Open Access
ARTICLE
A Residual Learning Framework for Advanced Visual Recognition
Issue Vol. 2 No. 01 (2025): Volume 02 Issue 01 --- Section Articles
Abstract
The advancement of deep learning in computer vision has been largely driven by the development of increasingly deep neural networks. However, a fundamental challenge known as the "degradation problem" has hindered progress, where adding more layers to a suitably deep model leads to higher training error, preventing the network from benefiting from increased depth. This phenomenon is not caused by overfitting but by optimization difficulties inherent in training very deep architectures. To address this, we introduce a deep residual learning framework. Instead of expecting stacked layers to learn an underlying mapping directly, we reformulate them to learn a residual function with respect to the layer inputs. This is achieved by introducing "shortcut connections" that perform identity mapping, adding the input of a block of layers to its output.
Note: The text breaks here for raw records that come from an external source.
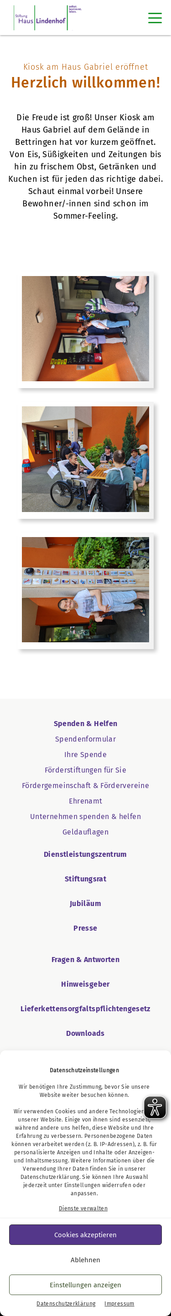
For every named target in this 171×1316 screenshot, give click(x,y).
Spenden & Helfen (86, 723)
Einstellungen (82, 1185)
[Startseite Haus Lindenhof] (48, 17)
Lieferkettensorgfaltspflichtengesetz (85, 1008)
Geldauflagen (85, 832)
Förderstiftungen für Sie (85, 770)
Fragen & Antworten (85, 959)
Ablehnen (85, 1260)
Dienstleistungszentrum (85, 854)
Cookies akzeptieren (85, 1235)
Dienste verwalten (83, 1208)
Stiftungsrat (85, 879)
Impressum (119, 1304)
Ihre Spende (85, 754)
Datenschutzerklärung (50, 1177)
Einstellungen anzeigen (85, 1285)
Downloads (85, 1033)
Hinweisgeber (85, 984)
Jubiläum (85, 903)
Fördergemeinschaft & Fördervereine (85, 785)
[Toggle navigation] (155, 18)
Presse (85, 928)
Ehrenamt (86, 801)
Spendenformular (85, 739)
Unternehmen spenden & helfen (85, 816)
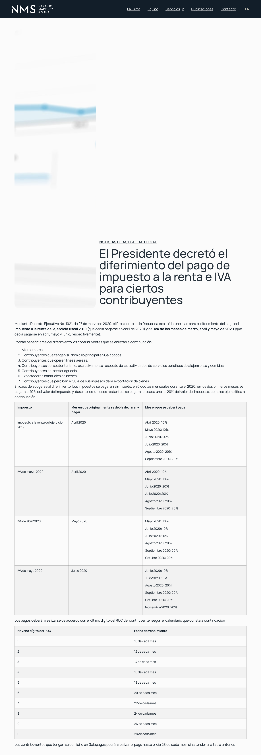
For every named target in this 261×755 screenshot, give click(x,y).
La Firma (133, 9)
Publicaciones (202, 9)
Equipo (153, 9)
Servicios (174, 9)
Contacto (228, 9)
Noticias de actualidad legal (128, 242)
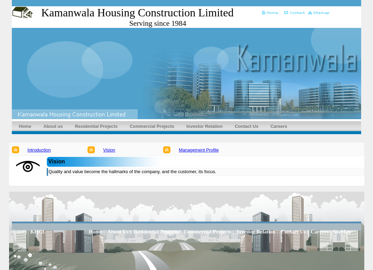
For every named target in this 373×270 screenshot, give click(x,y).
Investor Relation (204, 126)
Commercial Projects (152, 126)
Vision (109, 150)
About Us (118, 231)
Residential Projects (96, 126)
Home (25, 126)
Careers (279, 126)
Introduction (39, 150)
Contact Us (247, 126)
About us (53, 126)
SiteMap (341, 231)
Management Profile (199, 150)
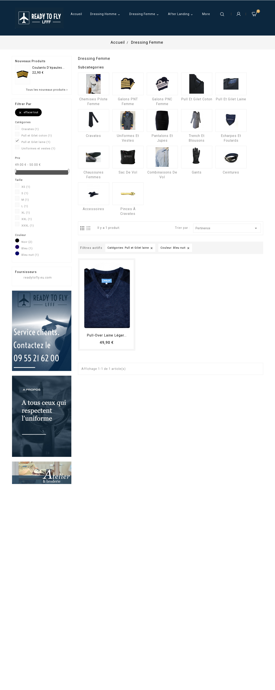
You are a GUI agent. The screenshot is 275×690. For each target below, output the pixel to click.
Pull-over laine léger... (107, 335)
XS (25, 186)
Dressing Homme (105, 14)
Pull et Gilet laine (35, 142)
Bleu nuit (30, 254)
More (206, 14)
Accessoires (93, 209)
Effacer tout (28, 112)
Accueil (76, 14)
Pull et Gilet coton (36, 135)
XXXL (27, 225)
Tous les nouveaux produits (47, 89)
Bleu (27, 248)
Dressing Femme (144, 14)
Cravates (30, 129)
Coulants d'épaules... (48, 67)
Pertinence (227, 228)
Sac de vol (128, 172)
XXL (26, 219)
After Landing (181, 14)
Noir (26, 241)
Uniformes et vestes (38, 148)
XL (25, 212)
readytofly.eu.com (38, 277)
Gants (197, 172)
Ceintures (231, 172)
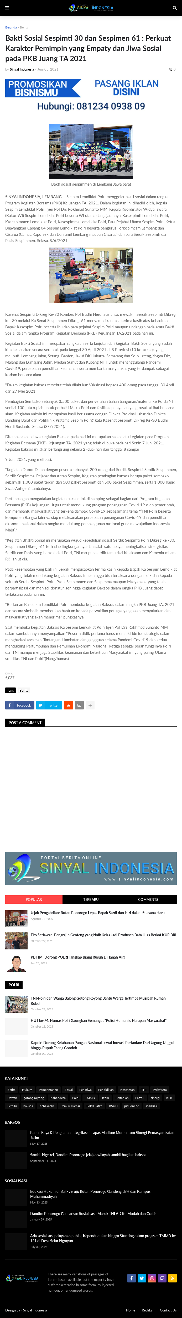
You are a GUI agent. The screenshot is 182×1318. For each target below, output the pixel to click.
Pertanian (122, 1098)
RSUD (113, 1106)
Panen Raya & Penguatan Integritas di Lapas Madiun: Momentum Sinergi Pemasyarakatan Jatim (102, 1135)
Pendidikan (106, 1090)
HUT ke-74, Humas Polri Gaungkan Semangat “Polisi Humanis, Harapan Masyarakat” (99, 1020)
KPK (169, 1098)
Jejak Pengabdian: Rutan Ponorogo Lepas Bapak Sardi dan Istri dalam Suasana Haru (98, 912)
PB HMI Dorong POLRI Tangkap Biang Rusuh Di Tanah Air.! (78, 957)
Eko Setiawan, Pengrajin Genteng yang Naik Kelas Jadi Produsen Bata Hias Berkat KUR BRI (103, 935)
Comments (148, 899)
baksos (28, 1106)
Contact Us (168, 1310)
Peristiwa (85, 1090)
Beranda (11, 27)
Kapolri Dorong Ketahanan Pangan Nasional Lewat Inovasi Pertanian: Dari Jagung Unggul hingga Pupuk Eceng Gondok (102, 1045)
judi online (131, 1106)
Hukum (27, 1090)
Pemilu (12, 1106)
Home (130, 1310)
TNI (143, 1090)
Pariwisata (160, 1090)
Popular (34, 899)
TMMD (90, 1098)
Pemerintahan (48, 1090)
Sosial (69, 1090)
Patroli (139, 1098)
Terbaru (91, 899)
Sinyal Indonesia (35, 1310)
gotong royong (34, 1098)
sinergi (155, 1098)
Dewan (12, 1098)
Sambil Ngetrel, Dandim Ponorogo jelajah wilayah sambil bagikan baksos (88, 1155)
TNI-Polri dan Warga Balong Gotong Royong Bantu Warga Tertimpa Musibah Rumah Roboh (98, 1001)
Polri (75, 1098)
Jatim (105, 1098)
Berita (24, 27)
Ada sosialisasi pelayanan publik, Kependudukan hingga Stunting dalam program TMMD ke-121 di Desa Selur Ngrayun (103, 1238)
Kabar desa (58, 1098)
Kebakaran (46, 1106)
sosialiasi (151, 1106)
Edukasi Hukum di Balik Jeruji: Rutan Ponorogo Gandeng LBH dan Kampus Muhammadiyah (90, 1194)
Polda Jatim (94, 1106)
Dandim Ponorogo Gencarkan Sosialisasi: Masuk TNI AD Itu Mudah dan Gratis (93, 1213)
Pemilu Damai (70, 1106)
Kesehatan (127, 1090)
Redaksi (147, 1310)
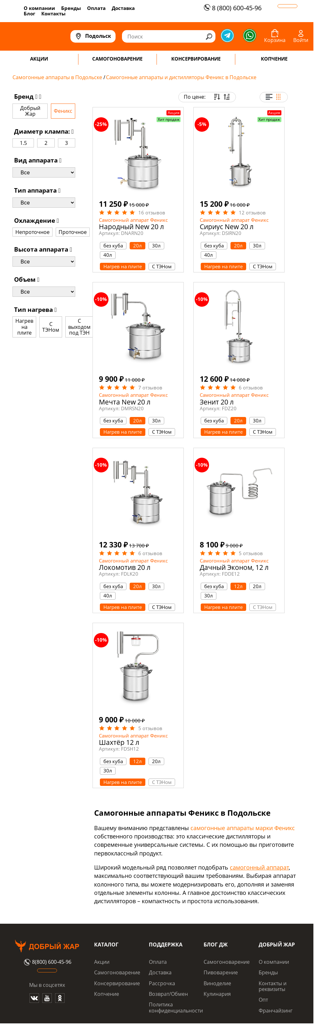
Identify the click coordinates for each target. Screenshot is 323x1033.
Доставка (123, 8)
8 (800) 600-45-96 (232, 8)
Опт (263, 999)
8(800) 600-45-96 (46, 962)
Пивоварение (221, 972)
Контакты (53, 13)
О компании (39, 8)
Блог (29, 13)
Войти (300, 40)
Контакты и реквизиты (273, 986)
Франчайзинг (276, 1010)
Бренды (71, 8)
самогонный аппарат (259, 867)
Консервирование (117, 983)
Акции (101, 961)
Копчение (106, 993)
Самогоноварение (117, 972)
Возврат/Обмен (168, 993)
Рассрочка (162, 983)
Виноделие (217, 983)
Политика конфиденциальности (176, 1007)
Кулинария (217, 993)
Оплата (96, 8)
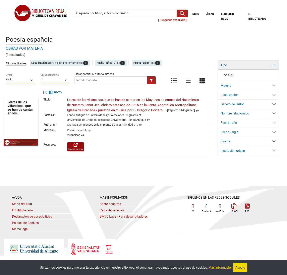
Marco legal (20, 229)
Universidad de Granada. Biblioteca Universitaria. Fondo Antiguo (108, 120)
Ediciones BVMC (227, 16)
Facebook (206, 208)
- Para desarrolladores (124, 216)
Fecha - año (229, 123)
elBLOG (233, 208)
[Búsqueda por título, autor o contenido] (124, 13)
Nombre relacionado (235, 113)
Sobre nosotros (110, 204)
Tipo (224, 65)
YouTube (220, 208)
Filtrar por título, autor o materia (94, 74)
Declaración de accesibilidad (32, 216)
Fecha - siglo (229, 132)
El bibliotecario (257, 16)
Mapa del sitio (22, 204)
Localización (230, 95)
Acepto (240, 267)
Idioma (225, 141)
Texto (228, 75)
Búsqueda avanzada (172, 20)
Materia (226, 86)
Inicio (197, 14)
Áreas (210, 14)
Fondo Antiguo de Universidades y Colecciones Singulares (104, 115)
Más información (220, 267)
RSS (247, 208)
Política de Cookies (25, 223)
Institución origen (233, 151)
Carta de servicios (112, 210)
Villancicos (74, 135)
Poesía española (77, 130)
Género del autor (232, 104)
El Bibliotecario (22, 210)
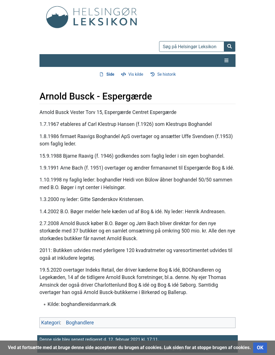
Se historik (166, 74)
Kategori (50, 323)
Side (110, 74)
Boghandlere (80, 323)
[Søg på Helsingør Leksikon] (191, 46)
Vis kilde (135, 74)
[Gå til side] (230, 46)
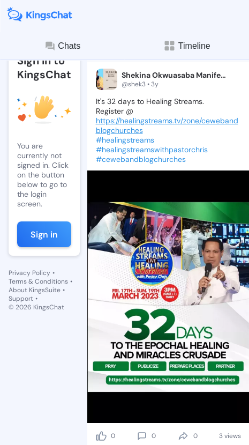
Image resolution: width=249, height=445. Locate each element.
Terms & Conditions (38, 281)
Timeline (186, 46)
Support (21, 298)
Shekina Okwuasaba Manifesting (174, 75)
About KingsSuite (35, 290)
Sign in (44, 234)
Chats (62, 46)
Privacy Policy (29, 273)
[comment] (142, 436)
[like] (101, 436)
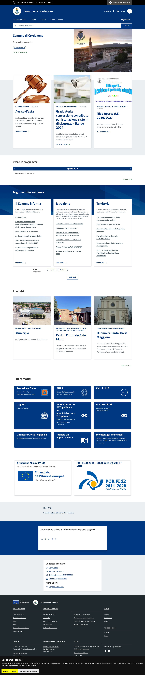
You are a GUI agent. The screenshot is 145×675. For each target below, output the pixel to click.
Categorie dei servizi (50, 609)
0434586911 (61, 575)
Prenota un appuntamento (64, 435)
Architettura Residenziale (31, 328)
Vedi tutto (127, 179)
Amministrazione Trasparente (54, 641)
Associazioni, (61, 328)
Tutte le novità (20, 52)
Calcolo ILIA (102, 388)
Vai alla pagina (22, 131)
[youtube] (117, 11)
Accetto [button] (5, 671)
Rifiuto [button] (14, 671)
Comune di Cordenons (28, 35)
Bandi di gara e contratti (51, 647)
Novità (106, 609)
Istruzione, (101, 106)
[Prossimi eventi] (130, 168)
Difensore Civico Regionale (32, 434)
This reformulation simplifies the optimization process, as it is easier for the network to learn perturbations from an identity mapping than to learn the mapping from scratch.
We provide comprehensive empirical evidence on several benchmark datasets. On the ImageNet 2012 classification dataset, our residual networks (ResNets) are substantially deeper than previous models, with up to 152 layers, yet exhibit lower complexity than shallower networks like VGG. These ResNets easily overcome the degradation problem, showing consistent accuracy gains from increased depth and achieving a 3.57% top-5 error on the ImageNet test set with an ensemble model. We also conducted experiments on the CIFAR-10 dataset, successfully training networks with over 1000 layers, demonstrating that our framework effectively resolves the core optimization issues. Furthermore, the representations learned by our deep residual networks generalize exceptionally well to other computer vision tasks. When used as a backbone for object detection on PASCAL VOC and MS COCO, our models achieve state-of-the-art results, with a 28% relative improvement on the COCO detection metric. Our findings establish deep residual learning as a fundamental and effective technique for training extremely deep neural networks, pushing the boundaries of what is possible in image recognition.